§ Exercise instructions
Transcribe all records, preserving every character.
*** Data records ***
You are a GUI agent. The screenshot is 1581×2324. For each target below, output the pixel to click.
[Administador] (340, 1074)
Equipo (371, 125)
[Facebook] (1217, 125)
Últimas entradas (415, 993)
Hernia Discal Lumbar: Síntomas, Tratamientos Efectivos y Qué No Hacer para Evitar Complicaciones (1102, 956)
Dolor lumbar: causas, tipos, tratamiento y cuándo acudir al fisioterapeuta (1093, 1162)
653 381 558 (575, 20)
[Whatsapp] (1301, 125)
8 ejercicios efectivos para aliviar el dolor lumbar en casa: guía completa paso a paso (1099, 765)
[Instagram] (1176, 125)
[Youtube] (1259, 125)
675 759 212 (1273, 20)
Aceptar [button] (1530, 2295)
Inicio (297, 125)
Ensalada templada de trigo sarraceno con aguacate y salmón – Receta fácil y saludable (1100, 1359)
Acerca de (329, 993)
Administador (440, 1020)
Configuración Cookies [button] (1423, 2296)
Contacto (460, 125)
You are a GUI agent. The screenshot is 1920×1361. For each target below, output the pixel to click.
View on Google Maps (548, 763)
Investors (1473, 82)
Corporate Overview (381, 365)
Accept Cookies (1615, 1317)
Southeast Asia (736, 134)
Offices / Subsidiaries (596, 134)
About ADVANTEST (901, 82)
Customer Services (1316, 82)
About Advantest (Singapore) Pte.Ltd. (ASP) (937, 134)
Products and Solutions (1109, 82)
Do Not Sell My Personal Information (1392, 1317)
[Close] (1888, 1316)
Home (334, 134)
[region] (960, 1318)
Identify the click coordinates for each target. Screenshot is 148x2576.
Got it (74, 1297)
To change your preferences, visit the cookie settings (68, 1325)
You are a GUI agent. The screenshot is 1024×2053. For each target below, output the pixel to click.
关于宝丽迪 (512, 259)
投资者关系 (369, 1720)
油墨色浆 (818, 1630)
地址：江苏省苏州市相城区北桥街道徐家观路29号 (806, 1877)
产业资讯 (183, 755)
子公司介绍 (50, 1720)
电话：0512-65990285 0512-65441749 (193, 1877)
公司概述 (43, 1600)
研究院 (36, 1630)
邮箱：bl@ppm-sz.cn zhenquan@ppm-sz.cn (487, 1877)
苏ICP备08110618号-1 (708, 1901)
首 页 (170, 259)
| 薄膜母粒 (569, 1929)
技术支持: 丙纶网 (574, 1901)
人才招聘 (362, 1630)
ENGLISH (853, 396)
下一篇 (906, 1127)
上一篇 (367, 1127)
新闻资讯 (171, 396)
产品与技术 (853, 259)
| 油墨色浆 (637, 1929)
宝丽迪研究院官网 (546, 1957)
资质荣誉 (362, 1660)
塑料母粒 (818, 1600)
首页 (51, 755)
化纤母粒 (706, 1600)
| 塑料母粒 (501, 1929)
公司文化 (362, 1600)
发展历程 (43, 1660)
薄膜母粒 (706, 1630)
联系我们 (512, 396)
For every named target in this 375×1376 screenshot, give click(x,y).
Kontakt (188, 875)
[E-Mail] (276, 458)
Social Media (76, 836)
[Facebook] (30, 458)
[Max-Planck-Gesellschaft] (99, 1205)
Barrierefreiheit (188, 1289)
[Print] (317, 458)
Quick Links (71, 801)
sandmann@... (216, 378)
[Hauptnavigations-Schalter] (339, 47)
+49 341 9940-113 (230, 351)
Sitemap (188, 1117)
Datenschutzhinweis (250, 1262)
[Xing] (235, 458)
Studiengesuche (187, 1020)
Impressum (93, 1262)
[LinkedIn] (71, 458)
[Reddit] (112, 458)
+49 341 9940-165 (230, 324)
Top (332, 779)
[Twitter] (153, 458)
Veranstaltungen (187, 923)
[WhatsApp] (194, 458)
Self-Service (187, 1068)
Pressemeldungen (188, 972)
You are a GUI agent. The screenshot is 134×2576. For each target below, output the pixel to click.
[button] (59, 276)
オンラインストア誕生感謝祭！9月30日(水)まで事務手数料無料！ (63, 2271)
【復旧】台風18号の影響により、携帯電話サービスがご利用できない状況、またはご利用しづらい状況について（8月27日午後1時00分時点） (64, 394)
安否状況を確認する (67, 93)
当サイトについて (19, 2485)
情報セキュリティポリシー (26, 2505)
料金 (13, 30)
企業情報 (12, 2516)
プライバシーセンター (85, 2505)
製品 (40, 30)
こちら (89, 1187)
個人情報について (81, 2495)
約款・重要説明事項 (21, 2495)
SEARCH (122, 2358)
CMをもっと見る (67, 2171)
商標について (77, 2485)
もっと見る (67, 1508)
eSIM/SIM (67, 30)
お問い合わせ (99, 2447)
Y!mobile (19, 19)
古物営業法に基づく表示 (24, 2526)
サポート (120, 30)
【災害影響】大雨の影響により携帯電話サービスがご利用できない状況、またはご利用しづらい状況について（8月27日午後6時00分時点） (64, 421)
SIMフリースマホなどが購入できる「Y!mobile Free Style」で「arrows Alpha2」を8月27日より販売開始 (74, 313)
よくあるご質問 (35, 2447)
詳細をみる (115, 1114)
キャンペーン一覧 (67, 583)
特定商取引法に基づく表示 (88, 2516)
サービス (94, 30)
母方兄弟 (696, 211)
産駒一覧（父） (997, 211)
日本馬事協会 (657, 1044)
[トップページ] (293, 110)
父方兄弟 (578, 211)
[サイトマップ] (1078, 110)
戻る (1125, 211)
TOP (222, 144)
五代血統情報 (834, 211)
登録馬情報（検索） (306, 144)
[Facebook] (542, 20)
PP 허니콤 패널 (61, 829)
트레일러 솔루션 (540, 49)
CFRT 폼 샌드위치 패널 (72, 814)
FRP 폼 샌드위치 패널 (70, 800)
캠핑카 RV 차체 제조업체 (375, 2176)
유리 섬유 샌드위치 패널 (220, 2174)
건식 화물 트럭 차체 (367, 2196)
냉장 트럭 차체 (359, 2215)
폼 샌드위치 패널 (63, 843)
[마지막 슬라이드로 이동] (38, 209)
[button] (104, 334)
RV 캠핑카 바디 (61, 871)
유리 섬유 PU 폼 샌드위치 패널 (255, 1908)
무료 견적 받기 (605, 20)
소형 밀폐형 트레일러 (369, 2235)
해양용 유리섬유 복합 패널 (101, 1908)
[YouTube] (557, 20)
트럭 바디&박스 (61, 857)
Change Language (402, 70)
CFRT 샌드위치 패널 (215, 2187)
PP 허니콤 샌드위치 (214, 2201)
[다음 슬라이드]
*** End of Data records ***
§ Exercise response
You are a GUI agent. The screenshot is 1581×2324. For each target below, output the pixel to click.
[Administador] (340, 1074)
Equipo (371, 125)
[Facebook] (1217, 125)
Últimas entradas (415, 993)
Hernia Discal Lumbar: Síntomas, Tratamientos Efectivos y Qué No Hacer para Evitar Complicaciones (1102, 956)
Dolor lumbar: causas, tipos, tratamiento y cuándo acudir al fisioterapeuta (1093, 1162)
653 381 558 (575, 20)
[Whatsapp] (1301, 125)
8 ejercicios efectivos para aliviar el dolor lumbar en casa: guía completa paso a paso (1099, 765)
[Instagram] (1176, 125)
[Youtube] (1259, 125)
675 759 212 (1273, 20)
Aceptar [button] (1530, 2295)
Inicio (297, 125)
Ensalada templada de trigo sarraceno con aguacate y salmón – Receta fácil y saludable (1100, 1359)
Acerca de (329, 993)
Administador (440, 1020)
Configuración Cookies [button] (1423, 2296)
Contacto (460, 125)
You are a GUI agent. The screenshot is 1920×1361. For each target below, output the pixel to click.
View on Google Maps (548, 763)
Investors (1473, 82)
Corporate Overview (381, 365)
Accept Cookies (1615, 1317)
Southeast Asia (736, 134)
Offices / Subsidiaries (596, 134)
About ADVANTEST (901, 82)
Customer Services (1316, 82)
About Advantest (Singapore) Pte.Ltd. (ASP) (937, 134)
Products and Solutions (1109, 82)
Do Not Sell My Personal Information (1392, 1317)
[Close] (1888, 1316)
Home (334, 134)
[region] (960, 1318)
Identify the click coordinates for each target. Screenshot is 148x2576.
Got it (74, 1297)
To change your preferences, visit the cookie settings (68, 1325)
You are a GUI agent. The screenshot is 1024×2053. For each target below, output the pixel to click.
关于宝丽迪 (512, 259)
投资者关系 (369, 1720)
油墨色浆 (818, 1630)
地址：江苏省苏州市相城区北桥街道徐家观路29号 (806, 1877)
产业资讯 (183, 755)
子公司介绍 (50, 1720)
电话：0512-65990285 0512-65441749 (193, 1877)
公司概述 (43, 1600)
研究院 (36, 1630)
邮箱：bl@ppm-sz.cn zhenquan@ppm-sz.cn (487, 1877)
苏ICP备08110618号-1 (708, 1901)
首 页 (170, 259)
| 薄膜母粒 (569, 1929)
技术支持: 丙纶网 (574, 1901)
人才招聘 (362, 1630)
ENGLISH (853, 396)
下一篇 (906, 1127)
上一篇 (367, 1127)
新闻资讯 (171, 396)
产品与技术 (853, 259)
| 油墨色浆 (637, 1929)
宝丽迪研究院官网 (546, 1957)
资质荣誉 (362, 1660)
塑料母粒 (818, 1600)
首页 (51, 755)
化纤母粒 (706, 1600)
| 塑料母粒 (501, 1929)
公司文化 (362, 1600)
发展历程 (43, 1660)
薄膜母粒 (706, 1630)
联系我们 (512, 396)
For every named target in this 375×1376 screenshot, give click(x,y).
Kontakt (188, 875)
[E-Mail] (276, 458)
Social Media (76, 836)
[Facebook] (30, 458)
[Max-Planck-Gesellschaft] (99, 1205)
Barrierefreiheit (188, 1289)
[Print] (317, 458)
Quick Links (71, 801)
sandmann@... (216, 378)
[Hauptnavigations-Schalter] (339, 47)
+49 341 9940-113 (230, 351)
Sitemap (188, 1117)
Datenschutzhinweis (250, 1262)
[Xing] (235, 458)
Studiengesuche (187, 1020)
Impressum (93, 1262)
[LinkedIn] (71, 458)
[Reddit] (112, 458)
+49 341 9940-165 (230, 324)
Top (332, 779)
[Twitter] (153, 458)
Veranstaltungen (187, 923)
[WhatsApp] (194, 458)
Self-Service (187, 1068)
Pressemeldungen (188, 972)
You are a GUI agent. The screenshot is 134×2576. For each target below, output the pixel to click.
[button] (59, 276)
オンラインストア誕生感謝祭！9月30日(水)まで事務手数料無料！ (63, 2271)
【復旧】台風18号の影響により、携帯電話サービスがご利用できない状況、またはご利用しづらい状況について（8月27日午後1時00分時点） (64, 394)
安否状況を確認する (67, 93)
当サイトについて (19, 2485)
情報セキュリティポリシー (26, 2505)
料金 (13, 30)
企業情報 (12, 2516)
プライバシーセンター (85, 2505)
製品 (40, 30)
こちら (89, 1187)
個人情報について (81, 2495)
約款・重要説明事項 (21, 2495)
SEARCH (122, 2358)
CMをもっと見る (67, 2171)
商標について (77, 2485)
もっと見る (67, 1508)
eSIM/SIM (67, 30)
お問い合わせ (99, 2447)
Y!mobile (19, 19)
古物営業法に基づく表示 (24, 2526)
サポート (120, 30)
【災害影響】大雨の影響により携帯電話サービスがご利用できない状況、またはご利用しづらい状況について（8月27日午後6時00分時点） (64, 421)
SIMフリースマホなどが購入できる「Y!mobile Free Style」で「arrows Alpha2」を8月27日より販売開始 (74, 313)
よくあるご質問 (35, 2447)
詳細をみる (115, 1114)
キャンペーン一覧 (67, 583)
特定商取引法に基づく表示 (88, 2516)
サービス (94, 30)
母方兄弟 (696, 211)
産駒一覧（父） (997, 211)
日本馬事協会 (657, 1044)
[トップページ] (293, 110)
父方兄弟 (578, 211)
[サイトマップ] (1078, 110)
戻る (1125, 211)
TOP (222, 144)
五代血統情報 (834, 211)
登録馬情報（検索） (306, 144)
[Facebook] (542, 20)
PP 허니콤 패널 (61, 829)
트레일러 솔루션 (540, 49)
CFRT 폼 샌드위치 패널 (72, 814)
FRP 폼 샌드위치 패널 (70, 800)
캠핑카 RV 차체 제조업체 (375, 2176)
유리 섬유 샌드위치 패널 (220, 2174)
건식 화물 트럭 차체 (367, 2196)
냉장 트럭 차체 (359, 2215)
폼 샌드위치 패널 (63, 843)
[마지막 슬라이드로 이동] (38, 209)
[button] (104, 334)
RV 캠핑카 바디 (61, 871)
유리 섬유 PU 폼 샌드위치 패널 (255, 1908)
무료 견적 받기 (605, 20)
소형 밀폐형 트레일러 (369, 2235)
해양용 유리섬유 복합 패널 (101, 1908)
[YouTube] (557, 20)
트럭 바디&박스 (61, 857)
Change Language (402, 70)
CFRT 샌드위치 패널 (215, 2187)
PP 허니콤 샌드위치 (214, 2201)
[다음 슬라이드]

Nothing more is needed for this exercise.